• **Check your understanding**
• a. Answer these about the interview on military medicine, one line each:
(i) What survival rate for the wounded does it give?
(ii) What size of hospital was deployed to combat zones after the Cold War?
(iii) What has the Air Force built into its transport aircraft?
• b. Continue the interview on military medicine from where it stops.

• **Passage**
----------------------------------------

How can families prepare for the new normal?

Doctors used to take care of a disease or injury as an entity of its own. Medical organizations operated in parallel. Increasingly, patients go through several stages of treatment, rehab, and recovery to functional status, not just as an individual patient, but as a family, and with the assistance of multiple organizations, each providing its particular expertise, such as the Military Health System (MHS), Department of Veterans Affairs (VA), the private sector, Veterans Service Organizations (VSOs) and Military Support Organizations (MSOs).

Are there particular advances that have been key to increased battlefield wound survival?

The transformation from a Cold War organization to a 21st century medical department operating under the principles of “Force Health Protection” (FHP). Essentially, FHP is designed so that all the phases of health and health care are equally important to providing a healthy and fit service-member; protecting them from hazards; safeguarding their families; providing world class medical care anywhere any time; and keeping faith with retired warriors and their families with health care for life.

You are considered the “father” of Force Health Protection and your efforts as leader of Navy medicine focused on reshaping fleet hospitals and their resources to make them flexible enough to forward deploy with today’s warfighters. Can you describe those efforts? What were the results/outcomes?

I talked about FHP above.

Post Cold War, we deployed huge five-hundred bed hospitals to combat zones. Patients were to be kept in theater until they could return to battle. The U.S. Air Force would only medevac “stable” patients. If a patient might die on the plane, they would not transport. Today, that is all flipped. We deploy medical care in small specialized mobile units and rely on rapid stabilization followed by controlled transport of “stabilized” patients. The Air Force has built sophisticated intensive care units (ICU) into their transport aircraft. The survival rate of wounded is astronomically high as a result; over ninety percent. This was unthinkable in prior conflicts.

----------------------------------------

• **Given data**
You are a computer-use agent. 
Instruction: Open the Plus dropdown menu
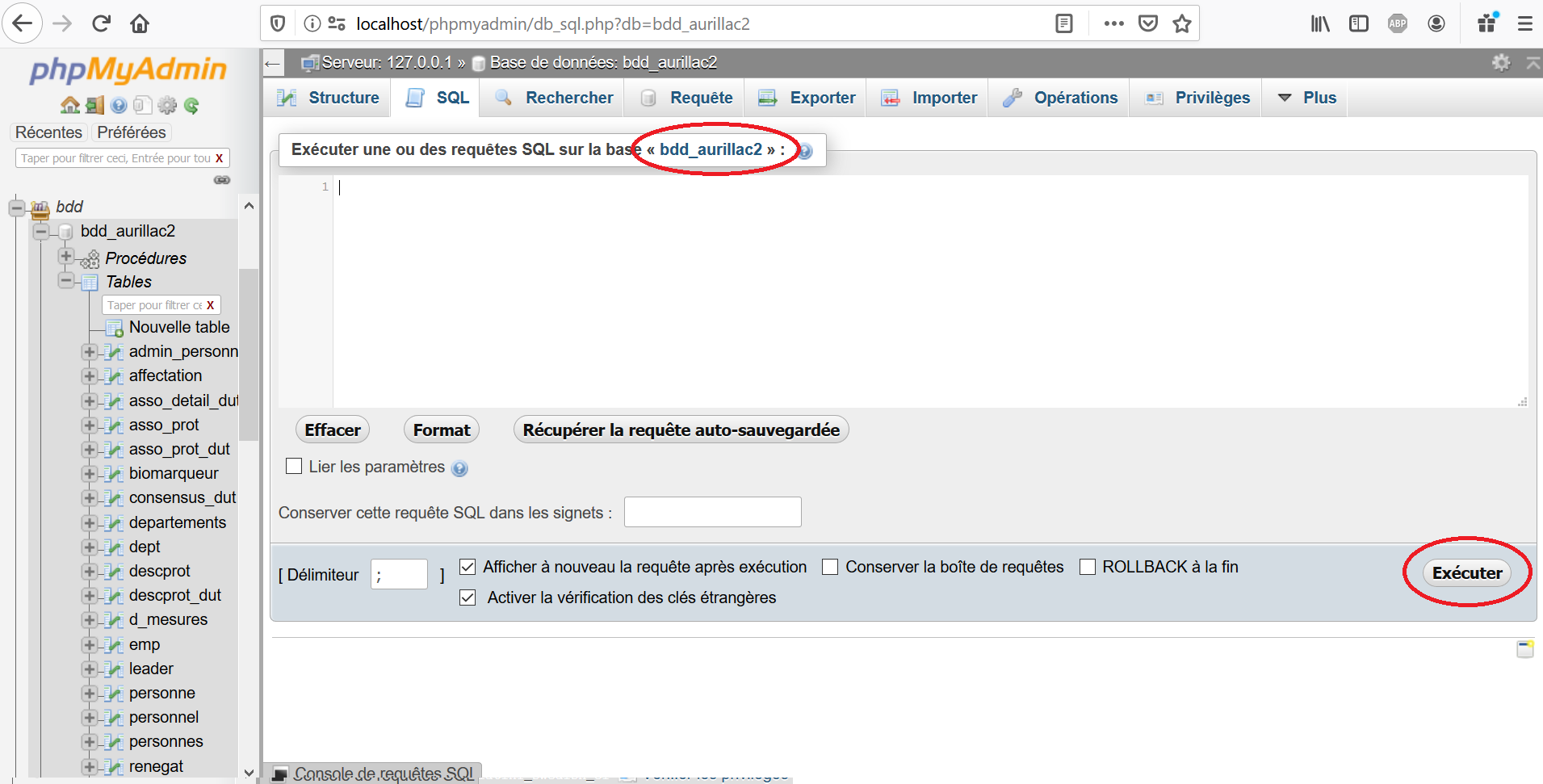click(x=1306, y=98)
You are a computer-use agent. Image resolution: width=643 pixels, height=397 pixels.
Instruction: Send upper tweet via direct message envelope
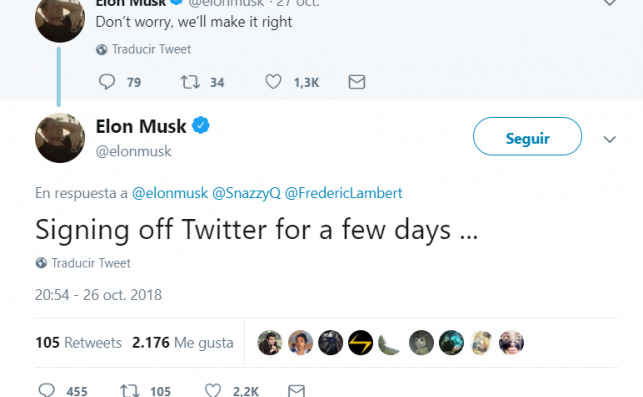[x=357, y=82]
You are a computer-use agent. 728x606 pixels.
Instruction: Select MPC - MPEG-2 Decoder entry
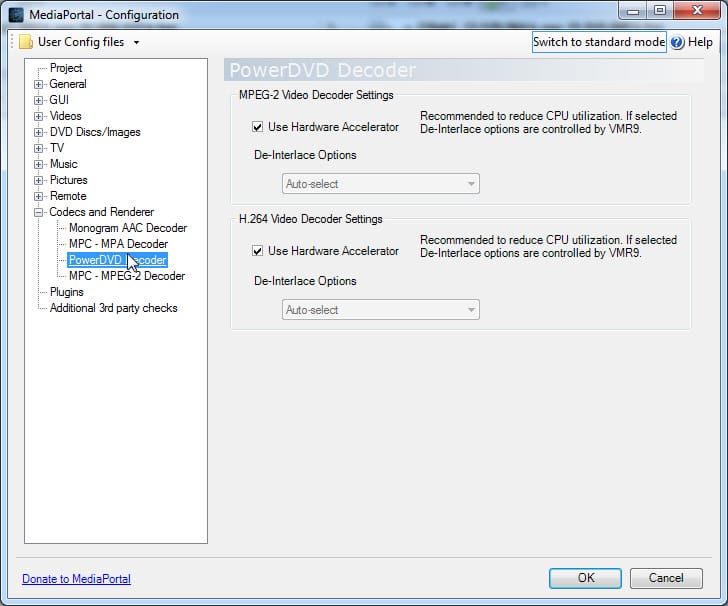pos(126,276)
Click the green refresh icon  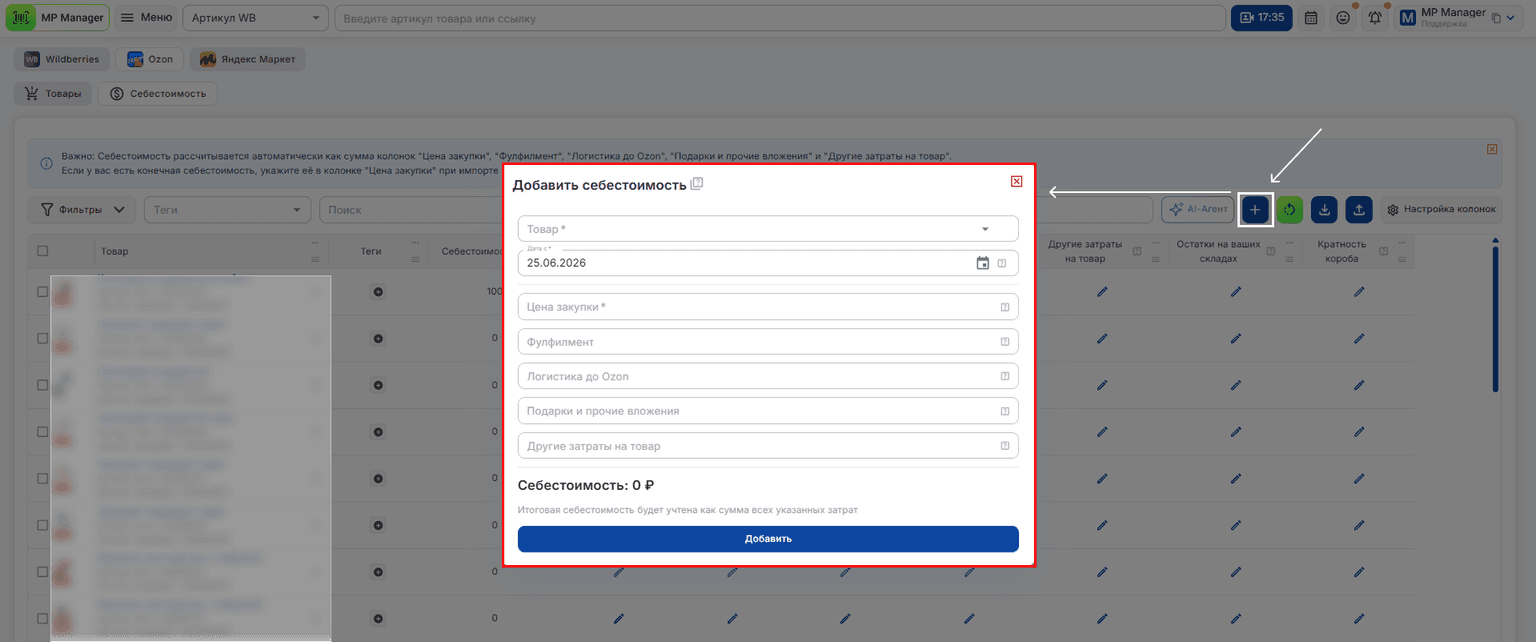[1289, 209]
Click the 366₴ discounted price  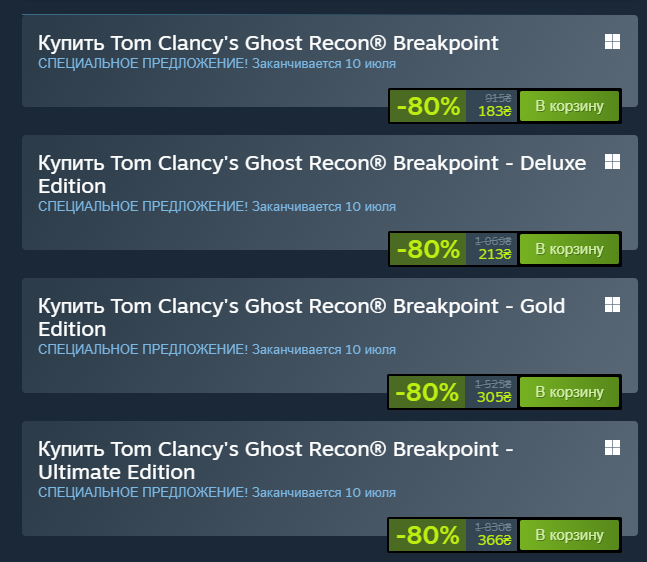point(494,540)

----------------------------------------

• **Outputs by task**
• a.
(i) Over ninety percent.
(ii) Five-hundred bed hospitals.
(iii) Intensive care units (ICU).

• b.
Medevac Training

Soldiers from the 2nd Battalion, 30th Infantry Regiment “TF Wild Boars” test their triage and rapid transport skills during a mass casualty exercise at Tactical Base Gamberi on Oct. 17, 2015. (Photo by U.S. Army Maj. Asha Cooper, MAT PAO

We now involve the family from the beginning. Often, the first face a wounded service member would see as he/she arrived in Bethesda a few days later, would be a spouse or mother waiting. Just as important as the survival is that we no longer patch people up to go out on their own destined to be invalids. That’s where the healing of the family comes in. Today, many of our wounded – even amputees – return to active duty

Can you provide insight into improvements in battlefield pain management? How much has changed when it comes to providing safe and effective pain relief in “austere” combat environments since you joined the Navy in 1971?

Multiple programs have and are being developed and fielded, including acupuncture, meditation, and other holistic modalities, in an attempt to minimize the use of opiates. When it comes to direct opioid therapy (OT), treatment services to patients with chronic pain in Department of Veterans Affairs (VA) or Department of Defense (DOD) health care settings are using local policies or procedures to reduce the chances of substance abuse in special populations: polytrauma; traumatic brain injury (TBI); mild traumatic brain injury (mTBI); post traumatic stress disorder (PTSD); substance use disorder (SUD); and psychiatric health co-occurring conditions.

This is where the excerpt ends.